Lampung Geh, Lampung Selatan - Pulau Sebesi, sebuah pulau yang terletak di Desa Tejang, Kecamatan Rajabasa, Kabupaten Lampung Selatan, dikenal sebagai pulau berpenghuni terdekat dengan Gunung Anak Krakatau.
Dari Dermaga Canti, perjalanan laut selama satu hingga dua jam membawa wisatawan ke Dermaga Tejang, sebuah desa yang tenang namun sarat cerita perjuangan warganya dalam mengembangkan pariwisata.
Pulau seluas 2.620 hektare dengan panjang garis pantai sekitar 19,55 kilometer ini menyimpan pesona laut biru, perbukitan hijau, hingga Gunung Sebesi setinggi 844 meter di atas permukaan laut.
Keindahan inilah yang menjadikannya magnet wisata, bahkan dijuluki “Banda Neira-nya Lampung”.
Namun, di balik lonjakan wisata Pulau Sebesi, ada kisah seorang anak muda bernama Ridwan (30), yang perlahan merangkai mimpinya bersama ombak dan wisata.
Dari Tak Bisa Berenang Hingga Jadi Guide
Ridwan adalah putra pertama dari Hayun (53), salah satu perintis wisata lokal di Pulau Sebesi. Usai lulus SMA pada usia 17 tahun, Ridwan justru merasa terpaksa mengikuti jejak ayahnya.
“Saya tidak ada cita-cita untuk bekerja seperti ini jadi guide, apalagi saya dulu tidak bisa berenang.

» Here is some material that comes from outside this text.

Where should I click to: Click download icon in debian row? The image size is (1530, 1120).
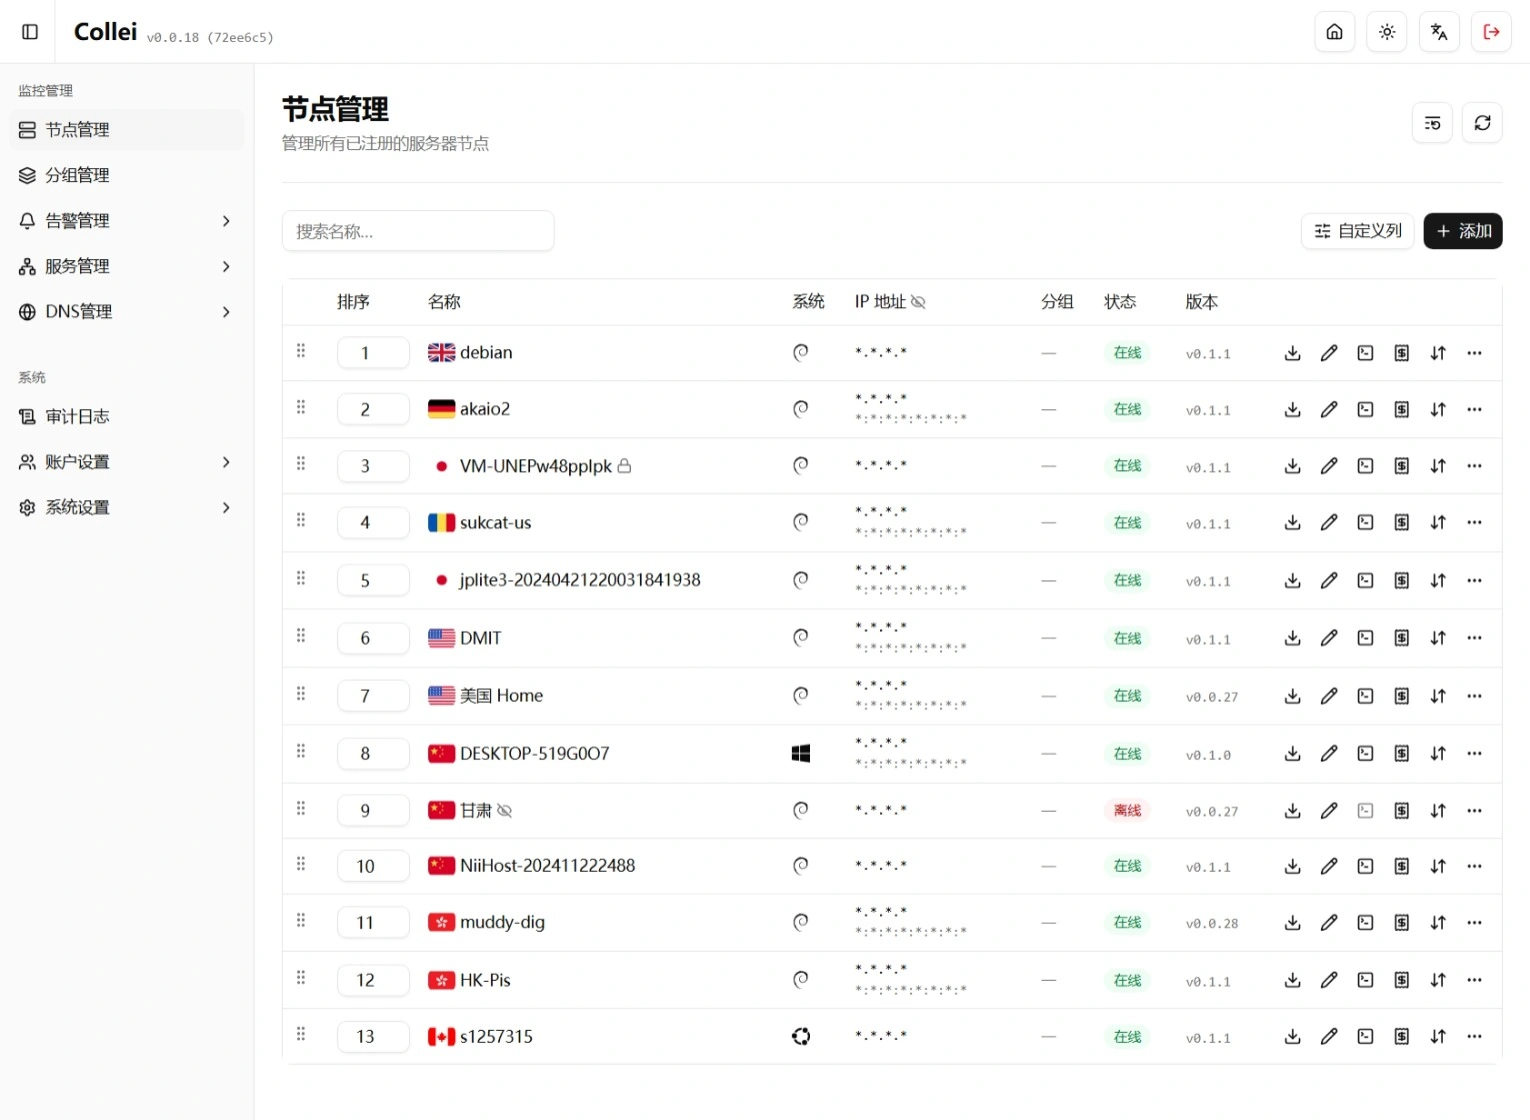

Tapi bapak minta saya ikut mengawal tamu. Awalnya saya takut,” kenangnya.
Tak betah, Ridwan sempat mencoba berjualan makanan, lalu merantau ke Jakarta bekerja di proyek bangunan. Namun pekerjaan itu membuatnya tidak tahan lama.

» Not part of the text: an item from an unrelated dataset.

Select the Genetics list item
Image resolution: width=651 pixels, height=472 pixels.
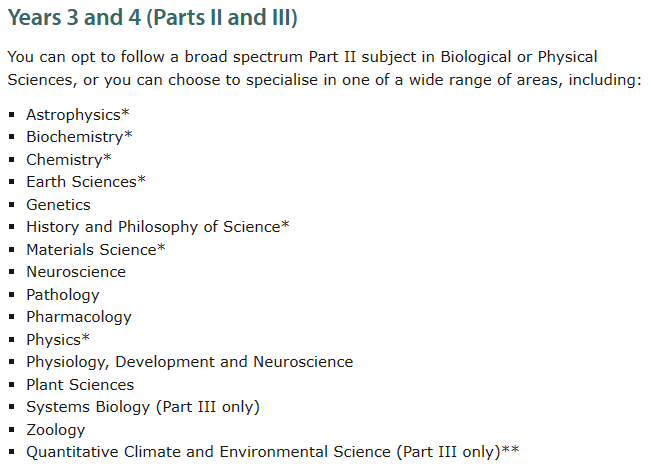point(58,205)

Ia sempat bercita-cita menjadi polisi, tetapi gagal karena buta warna. Akhirnya, ia kembali ke Pulau Sebesi dan menekuni profesi guide.

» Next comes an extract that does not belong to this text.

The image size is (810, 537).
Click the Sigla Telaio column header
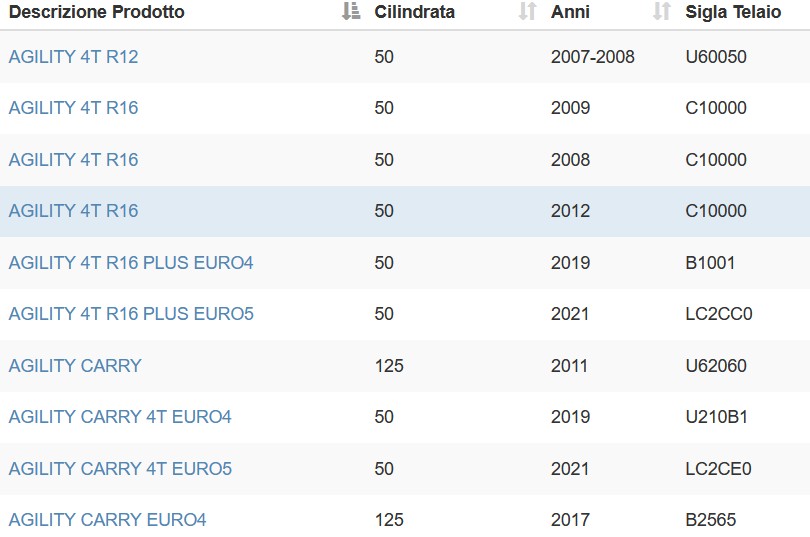click(x=733, y=12)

Kesempatan datang ketika Pemkab Lampung Selatan merekrut delapan pemuda untuk dibina menjadi pemandu wisata. Dari sanalah Ridwan memperoleh sertifikat, belajar menyelam, dan akhirnya mahir berenang.
“Waktu lihat bapak kewalahan mengurus wisatawan, saya kasihan. Jadi saya kembali fokus, sampai akhirnya tahun 2015–2016 saya benar-benar serius meneruskan usaha orang tua,” ujarnya.
Jatuh Bangun Menghadapi Badai
Perjalanan membangun wisata di Pulau Sebesi tak selalu mulus. Saat letusan Anak Krakatau memicu tsunami Selat Sunda pada Desember 2018, aktivitas wisata lumpuh.
Belum pulih betul, pandemi Covid-19 datang dan membuat usaha wisata kembali vakum.
Ridwan pun mencari jalan lain untuk bertahan hidup. Bersama istrinya, mereka berjualan makanan secara online.